Although filter slope (rather than, e.g., transition bandwidth in Hz) was held approximately constant in the current study, it should be noted that slope angle values become less meaningful as slopes become very steep. This is because extremely small differences in transition bandwidth can lead to extremely large numerical differences in filter slope, as the slope value approaches infinity. Further, these values can depend heavily upon measurement accuracy (e.g., fast-Fourier transform size and measurement point selection). For example, a negligible decrease in transition bandwidth from 5 Hz to 4 Hz (assuming a cutoff of 1500 Hz and 70 dB SNR) yields an increase in slope value of 3800 dB/octave. A further decrease from 4 Hz to 3 Hz yields a further increase of 5700 dB/octave.

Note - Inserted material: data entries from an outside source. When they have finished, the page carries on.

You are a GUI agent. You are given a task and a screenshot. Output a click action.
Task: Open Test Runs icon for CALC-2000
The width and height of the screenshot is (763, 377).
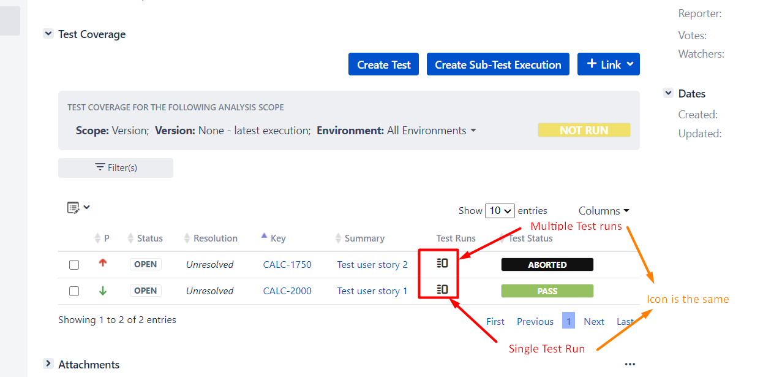[442, 289]
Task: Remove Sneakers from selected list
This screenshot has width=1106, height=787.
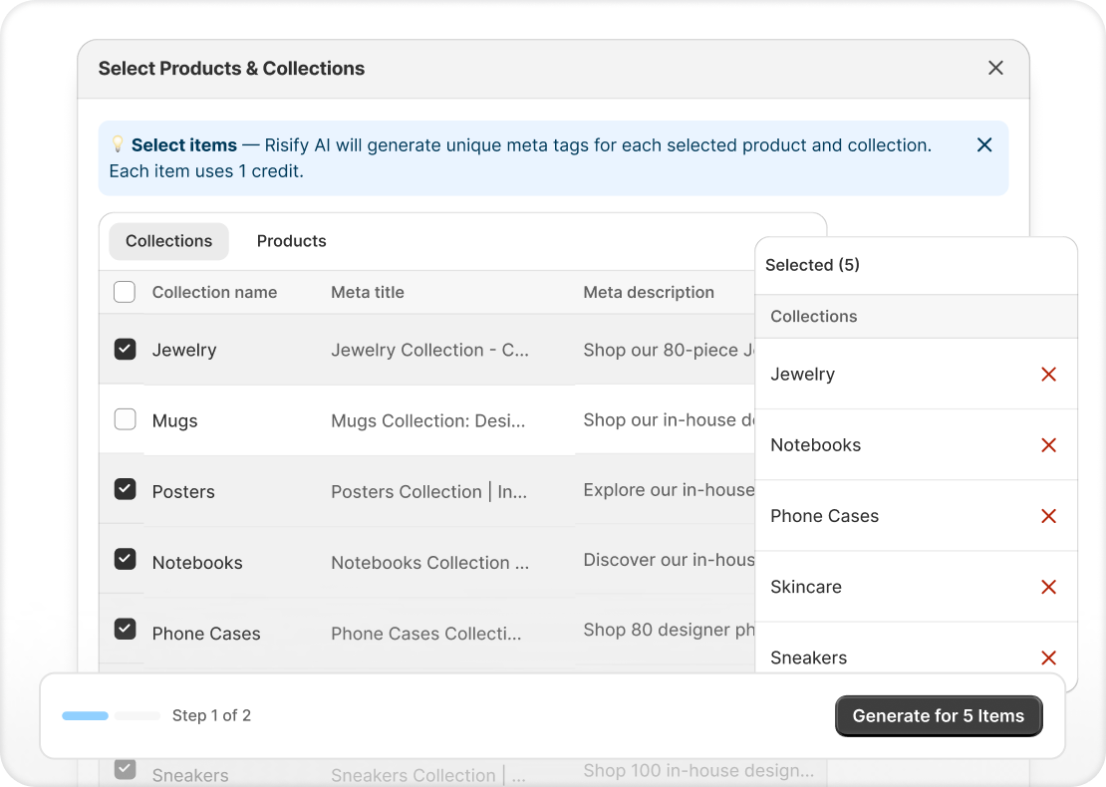Action: (x=1048, y=657)
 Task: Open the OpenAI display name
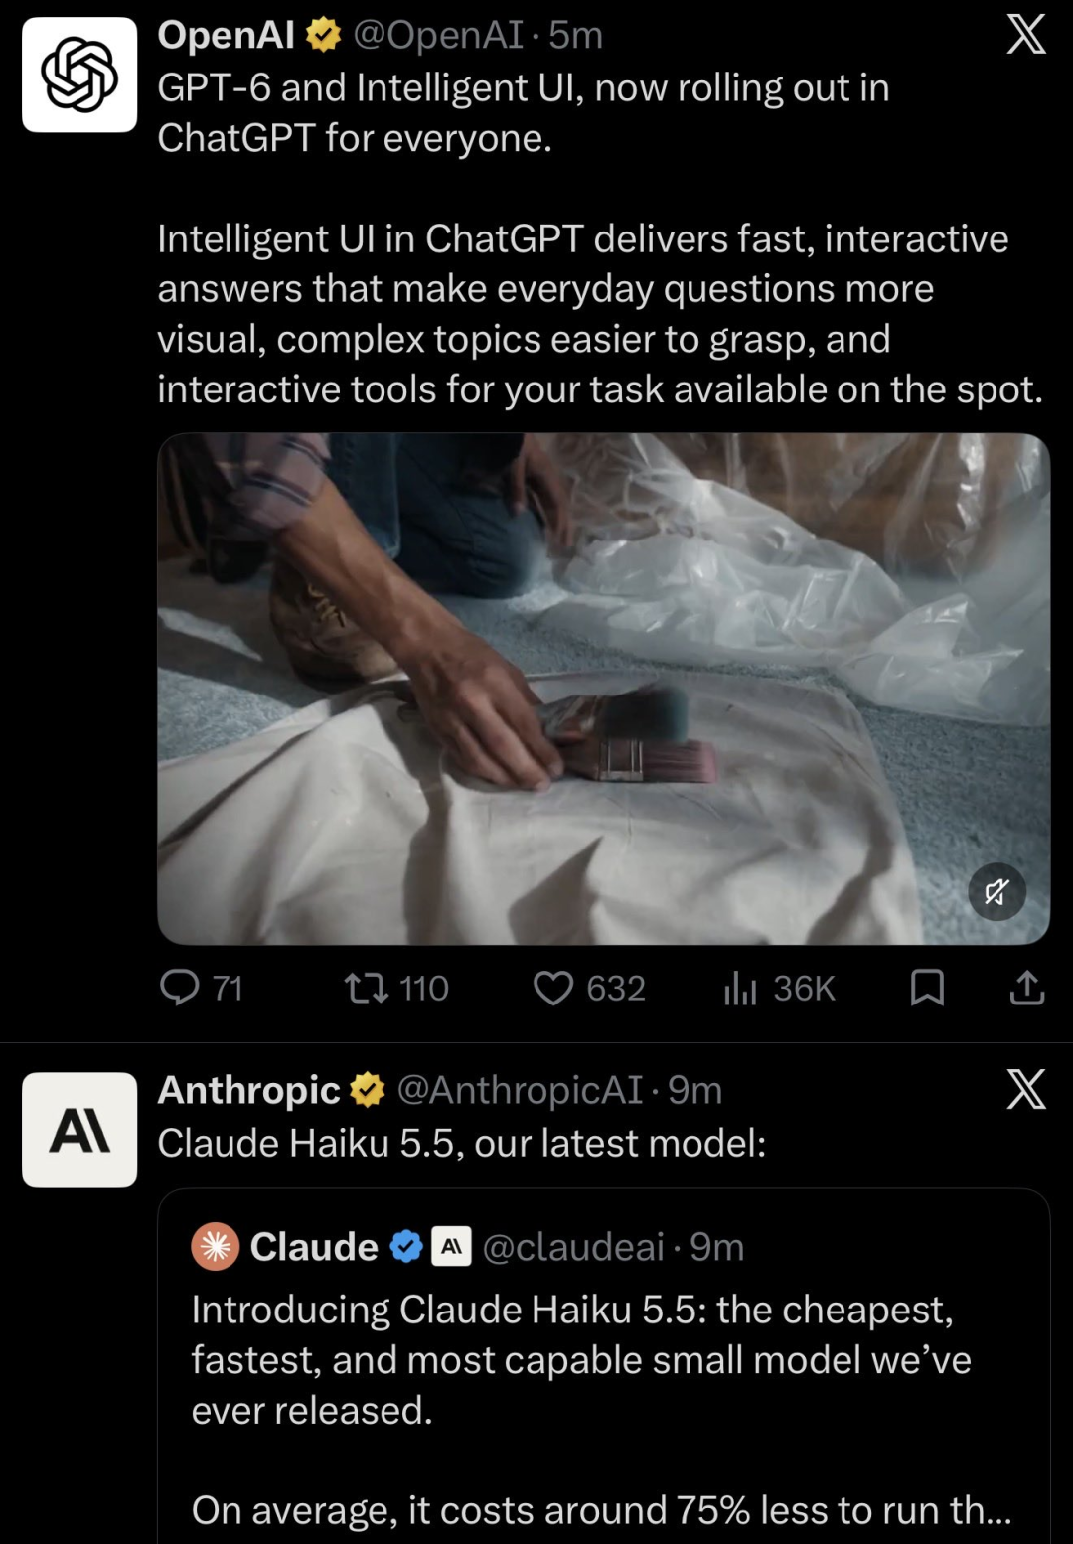227,35
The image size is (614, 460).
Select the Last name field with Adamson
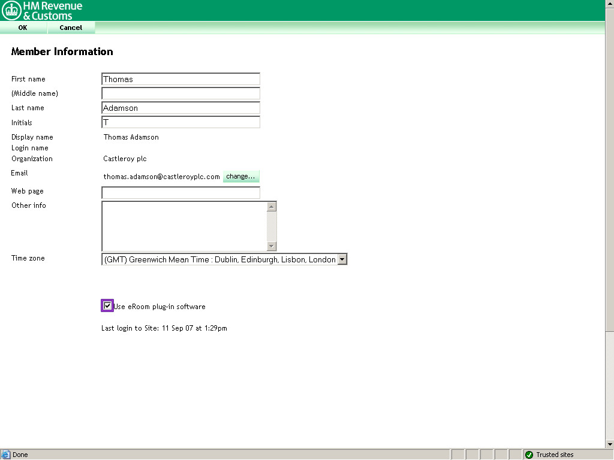coord(180,108)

Only exact case-insensitive matches were accepted in this experiment. Homophones and misspellings were not accepted because any such responses would transpose overall scores up slightly in each condition, but would not affect the band-present/band-absent difference. Further, misspellings require subjective evaluation of inaccurate responses. An analysis involving a subset of data indicated that the influence of accepting alternative responses was slight and similar in both band-present and band-absent conditions—the mean increase across six conditions examined (2 band present/absent × 3 target-band frequencies) was 1%, with a range of 0.4%–1.6%.
Unlike the SPIN sentences in Experiment 1, for which even the low-predictability subset narrowed the possible responses to specific parts of speech, the W-22 words lacked context needed to distinguish homophones. Accordingly, pilot testing indicated large numbers of homophone responses, relative to the numbers observed in Experiment 1. Although band-present/band-absent difference scores should remain unaffected, strict response criteria may have reduced recognition scores close to floor values, where difference scores could have been compressed. Thus, homophone responses (e.g., bread, bred) were accepted in this experiment.
A small proportion of importance estimates are slightly negative. This is especially apparent for the W-22 words in Fig. 8. This could potentially result from two sources. One possibility is that the presence of these few bands is truly detrimental. This could result from these bands masking especially important bands higher in frequency. Alternatively, some type of systematically misleading information could have been provided by these bands. For example, they may have been misinterpreted as specific formants, when in fact they were not. However, it is far simpler to interpret this small number of slightly negative values simply as noise in the data, resulting from slightly lower scores in those band-present conditions, relative to the corresponding band-absent conditions. The one negative importance value in Experiment 1 (Fig. 3) resulted from a 0.2% difference between band-present and band-absent conditions, and the three negative values in Experiment 2 (Fig. 8) resulted from differences that averaged 2.6%. The decision was made to allow these negative values to remain in Table TABLE II., as this allows the decision to either use the values as empirically derived, or convert them to zero and recalculate importance.